Пашка огляделся: высота потолка в квартире два с половиной метра, люстра еще ниже висит — никак не покажешь дяде, чему учит наставник, это же надо какой-нибудь снаряд еще в руки взять, да хоть ту же ложку для обуви, выправленную из жести длиной в полметра, чтобы не нагибаться. Нет, все одно люстра пострадает. Да и нельзя же просто так мечом размахивать — Алексей о том и сказал-то всего пару раз, но так сказал, что отпечаталось на мертво.
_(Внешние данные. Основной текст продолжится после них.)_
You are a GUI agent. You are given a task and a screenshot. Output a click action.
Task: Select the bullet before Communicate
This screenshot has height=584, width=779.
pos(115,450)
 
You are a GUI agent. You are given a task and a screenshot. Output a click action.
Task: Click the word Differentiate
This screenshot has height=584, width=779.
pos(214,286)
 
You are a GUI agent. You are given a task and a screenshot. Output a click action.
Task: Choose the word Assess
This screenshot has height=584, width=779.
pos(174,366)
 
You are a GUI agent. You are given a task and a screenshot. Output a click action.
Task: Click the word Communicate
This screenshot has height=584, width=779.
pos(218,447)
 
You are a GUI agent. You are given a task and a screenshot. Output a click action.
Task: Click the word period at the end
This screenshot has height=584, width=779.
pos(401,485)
— Кэндо — это путь меча, — важно произнес Пашка, — А будо — путь воина. То есть искусство фехтования и воинское искусство. Наверное, так, — смутился юный Шермер, почесав затылок.
— Вот оно как, — повторил его жест дядя и отложил газету. — Ну, скажем так, путь воина еще никому не помешал. И тебе в армию идти. А вот чем ты фехтовать там собираешься? Какая от твоего фехтования польза?
— А как же? — загорелся Пашка. — А если врукопашную? Да хоть с палкой какой-нибудь, со штык-ножом. Это ж тоже фехтование. А если, наоборот, отбиться надо? С голыми руками!
— Оно, конечно, так, — Дядя поморщился, — Только ведь всегда все по-другому выходит. По последней войне те же самые слова про лошадок говорили. На танки конницу гнали. Однако танки прочнее оказались. А теперь, я так понимаю, и танки уж не в почете. А ты говоришь, фехтование. Мне так кажется, что теперь воевать будут в белых рубашках, да за столиком. У этого, как его… монитора! Так что калькулятором надо фехтовать. Или линейкой логарифмической. Путь воина.
— Да нет! — вытаращил глаза Пашка. — Дело ж не в том! Главное ж не только в том, чтобы там в маске или с мечом, в додзё и на татами суметь. Хотя и это важно. В жизни конечно же все не так. Но вот хоть на дороге или там у монитора, дело ж тоже не в белой рубашке. Везде же главное что? Характер! Воля, здоровье! Человек! Так вот как раз кэндо и делает человека из размазни.
— Из размазни? — спрятал усмешку под прищуром дядя.
— Ну необязательно из размазни… — Пашка зашмыгал носом. — Но все равно ж делает!
— Это тебя тренер научил так говорить? — улыбнулся Дядя.
— Нет. — Пашка плюхнулся на стул. — Он не учит ГОВОРИТЬ. Он сам говорит. Медленно. Подолгу. Иногда половину занятия, а иногда и больше. Мы даже скучали сначала, а теперь интересно. Слушаем. Но и фехтуем тоже. Здорово! А еще он лечит. Одному пацану помог от хронической ангины — ему уж гланды собирались удалять. Меня научил избавляться от головной боли. Без таблеток. Усилием воли!
— Да, — задумался дядя. — Есть такое слово. Усилие. У некоторых вся жизнь из такого слова состоит. На самом деле так-то и надо. Стиснул зубы — и вперед. Пока не сломаешься. По-любому лучше сломаться, чем сгнить.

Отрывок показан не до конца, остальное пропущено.